Public Responses to Public Schools

 
      Choosing a School

      For parents, an important response is choosing a school for their own children.  To facilitate this decision, Great Schools offers advice for setting priorities and visiting a school.  Their suggestions are useful, but they say nothing about a major concern of many parents: the spiritual environment of a school (established by teachers, students, and others) and the worldviews that are part of what is being taught.  These religious values are an important consideration when Don Closson, of Probe Ministries, summarizes the educational and spiritual benefits of three schooling choices.

      A news report describes two responses to current public schools: avoid or improve.
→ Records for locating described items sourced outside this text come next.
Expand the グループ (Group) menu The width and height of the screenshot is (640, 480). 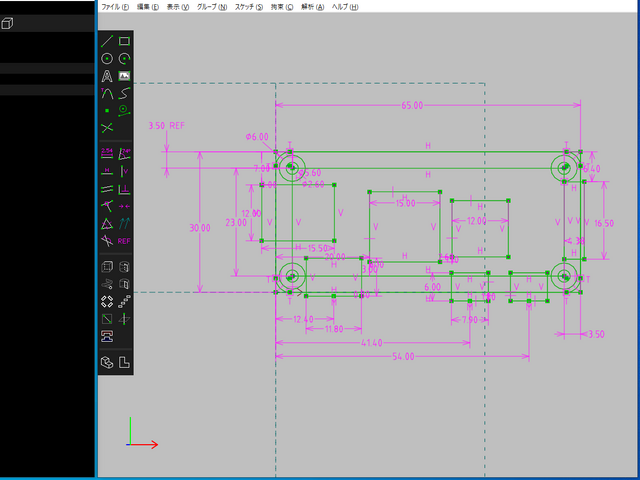[213, 7]
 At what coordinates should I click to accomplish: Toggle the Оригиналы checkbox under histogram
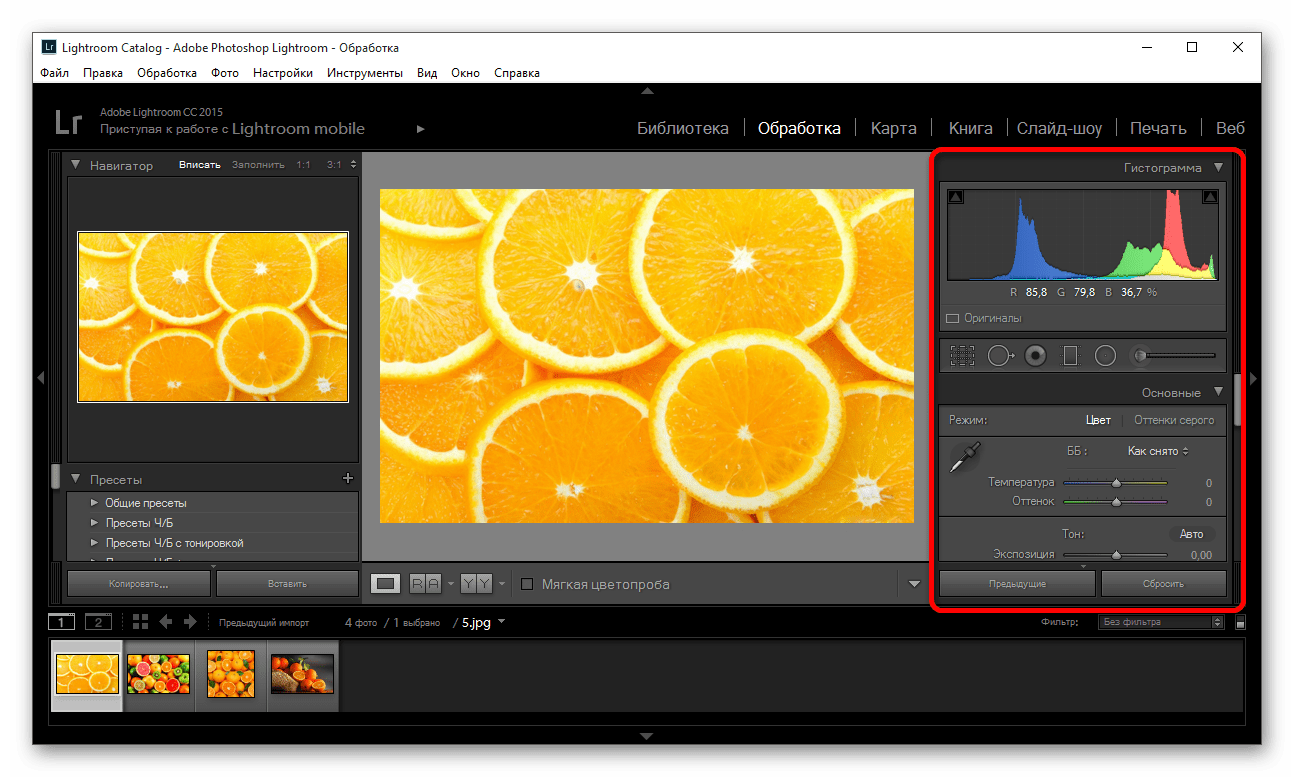click(x=953, y=318)
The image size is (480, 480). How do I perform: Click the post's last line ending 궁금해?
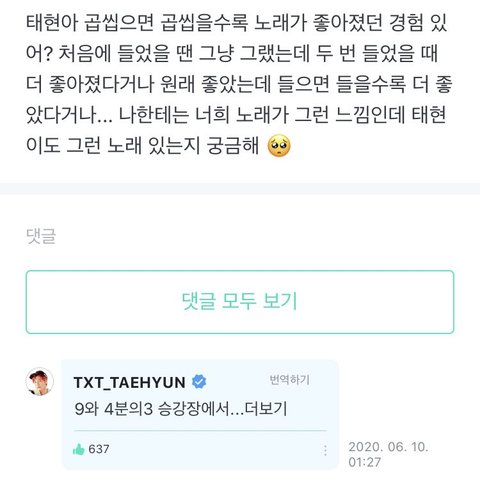143,146
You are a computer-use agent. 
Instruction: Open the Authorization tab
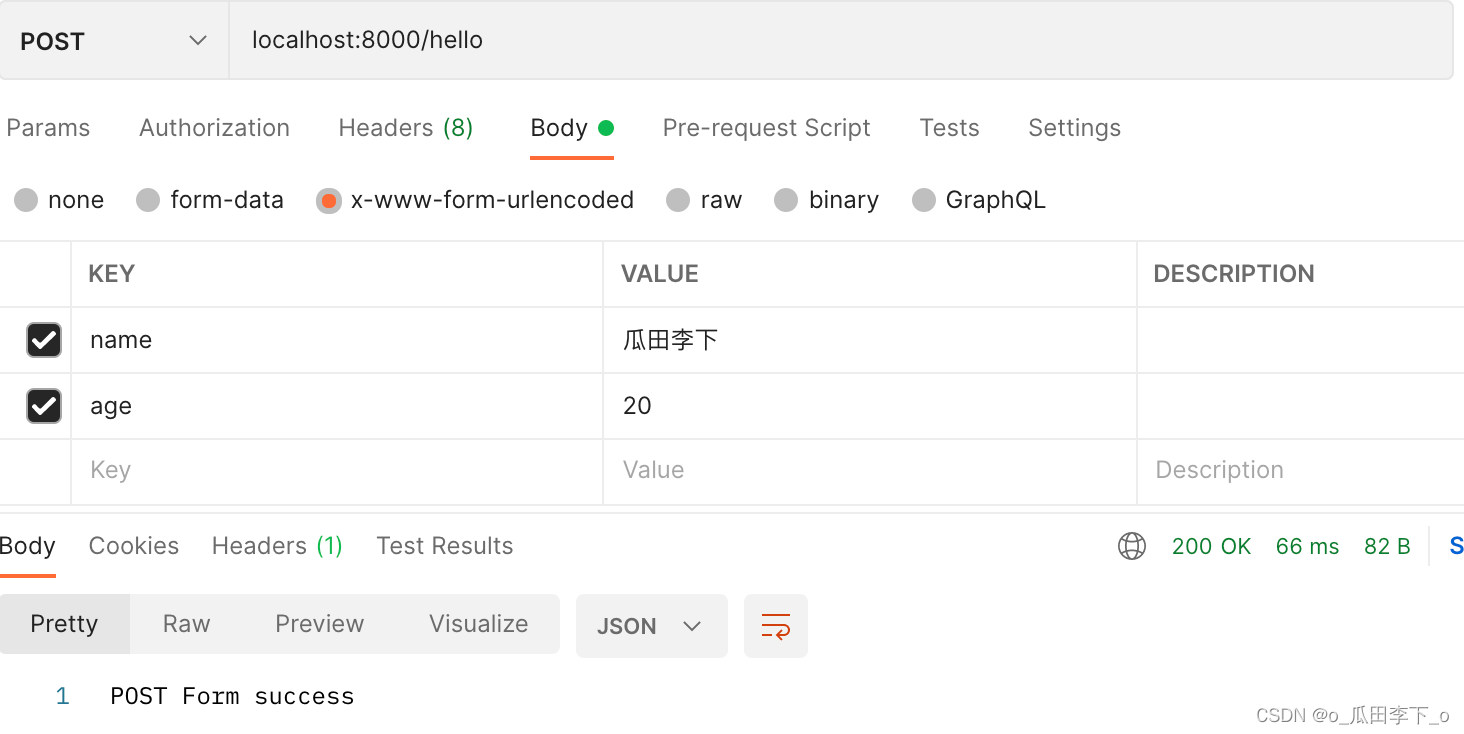[214, 128]
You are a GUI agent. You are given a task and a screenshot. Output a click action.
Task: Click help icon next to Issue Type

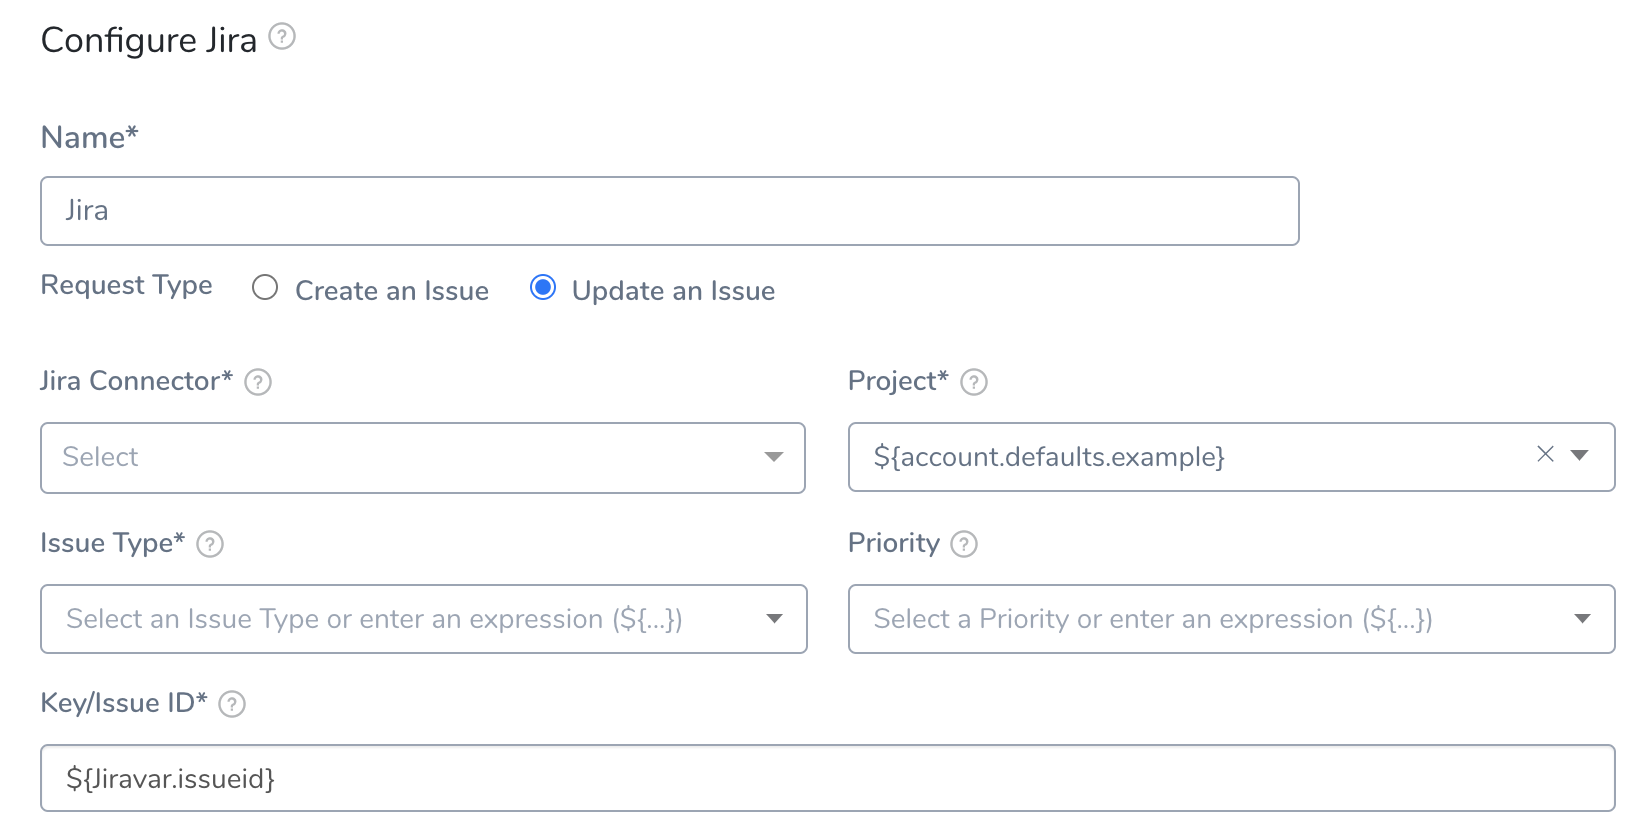(x=210, y=544)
      Avoiding Public Schools

      Ray Moore, head of Exodus Mandate, urges Christian parents to liberate their children from public schools.  And proponents of a "separation of school and state," who don't want government involved in education, give reasons and answer questions.
 

      Improving Public Schools

      The Christian Educators Association International is dedicated to supporting public education.  In Pennsylvania, faith leaders (Christian and Jewish) want better balance in school funding, in an effort to provide equal educational opportunities.  Cheri Fuller, in Focus on the Family Magazine, encourages prayer and parental involvement to rebuild hope for public schools.  Wheaton College helps its students become agents of beneficial change — consistent with their Christian faith, principles, and love — when they teach in public and private schools.  In "The Courage to Teach Well: Guiding Principles and Inner Resources for Teaching," educators at the Center for Teaching Excellence (at Texas A&M) offer wise pedagogical and spiritual advice for Christian teachers.
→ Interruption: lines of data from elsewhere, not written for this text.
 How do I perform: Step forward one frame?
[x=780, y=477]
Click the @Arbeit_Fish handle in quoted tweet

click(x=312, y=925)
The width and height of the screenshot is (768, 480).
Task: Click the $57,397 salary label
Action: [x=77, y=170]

      Social Cooperation in Productive Political Process
      The social context of public education, the essence of why process is important, is introduced by David Mathews in Public Schools, Our Schools.  In this page, which is the first chapter of his book, he explains why educators should include "the public" in major decisions about public education.
      In 1996, the New York Times ran a fascinating story about the challenge of Putting Values in the Classroom, Carefully.  Reading this report will stimulate your thinking about the effects of various political activities.  One approach, based on threats of legal action, can usually influence educational policies because most school boards will feel that just getting sued would mean "losing" even if their school district could eventually "win" in the courtroom.  Threatening a lawsuit may seem effective because it usually will affect policy decisions, but is this productive for the community?  Adopting an alternative approach, one community decided to let their curriculum be "drafted by an influential group of local ministers, rabbis, former politicians and business executives."
      This public process is more consistent with the principles outlined by Charles Haynes and Oliver Thomas in Strategies for Finding Common Ground.  Haynes gives illustrations of productive process in action, with rational discussion and mutual respect, in efforts to resolve disputes about religion in public schools (with Common Ground Principles at Work) and faith-based social services (by Breaking the Gridlock to Serve the Nation's Needy).